Washington (CNN) -- The administration's top counterterrorism adviser said Friday that the al Qaeda group based in Yemen poses a greater threat to Americans than Osama bin Laden's group based in Pakistan.
John Brennan, assistant to the president for homeland security and counterterrorism, said the Yemen-based group, al Qaeda in the Arabian Peninsula, is "increasingly active" in reaching out to find terrorist recruits, even in the United States.
"Al Qaeda in the Arabian Peninsula is now the most operationally active node of the al Qaeda network," Brennan said during a forum at the Carnegie Endowment for International Peace.
"The ranks of al Qaeda have been bolstered by members with ties to the West, or with American citizenship, such as Anwar al-Awlaki," he said. "Indeed, al Qaeda is seeking to attract not just Westerners or Americans overseas, but Americans inside the United States."
Al-Awlaki is the American-born Muslim who moved to Yemen and has become a key figure in AQAP. He has been linked to the suspect in the Fort Hood massacre of 13 people last year, as well as the suspect in last year's Christmas Day "underwear bombing" attempt in which a man allegedly tried to detonate an explosive device sewn into his underwear as his flight headed toward Detroit.

**Material provided:**
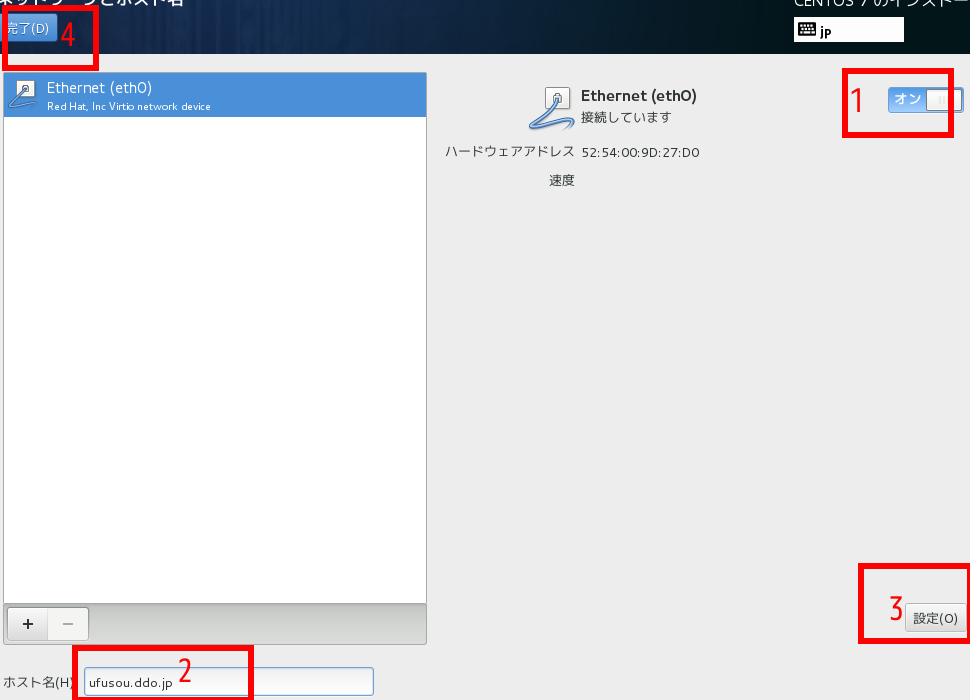Click the ハードウェアアドレス label
The image size is (970, 700).
pyautogui.click(x=509, y=152)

**Activities:**
• a. From the news article on al Qaeda in Yemen, set down the passage that opens with the words containing "Washington (CNN) -- The" and closes with "in the United States.", reproducing every word and punctuation mark unchanged.
• b. Render this sentence from the news article on al Qaeda in Yemen into Spanish: "Al-Awlaki is the American-born Muslim who moved to Yemen and has become a key figure in AQAP."
• c. Write what comes next in the news article on al Qaeda in Yemen, starting after its final sentence.

**Answers by item:**
• a.
Washington (CNN) -- The administration's top counterterrorism adviser said Friday that the al Qaeda group based in Yemen poses a greater threat to Americans than Osama bin Laden's group based in Pakistan.
John Brennan, assistant to the president for homeland security and counterterrorism, said the Yemen-based group, al Qaeda in the Arabian Peninsula, is "increasingly active" in reaching out to find terrorist recruits, even in the United States.

• b. Al-Awlaki es el musulmán nacido en Estados Unidos que se mudó a Yemen y se ha convertido en una figura clave de AQAP.

• c.
Brennan's remarks came a day after the release of the annual Afghanistan/Pakistan review and President Barack Obama's outline of his view of the threat posed by al Qaeda from its Pakistan base.
"It will take time to ultimately defeat al Qaeda, and it remains a ruthless and resilient enemy bent on attacking our country," Obama said Thursday.
But it's been al Qaeda in the Arabian Peninsula that has been behind most recent terror plots inside the United States.
Yemen tightened security at all of its airports last month in the aftermath of a plot to send bombs from Yemen to the United States hidden inside printer parts, the country's National Civil Aviation Security Committee said. AQAP claimed responsibility for the failed bomb plots.
America's top ally in the battle against AQAP is the central government of Yemen. Brennan described his meetings with Yemeni President Ali Abdullah Saleh as "animated."
Last winter, the U.S. Department of Defense announced plans to boost the military aid it is sending Yemen from $70 million to $150 million. And a recently leaked diplomatic cable showed Yemen's president was willing to deceive the public about air strikes against al Qaeda sites.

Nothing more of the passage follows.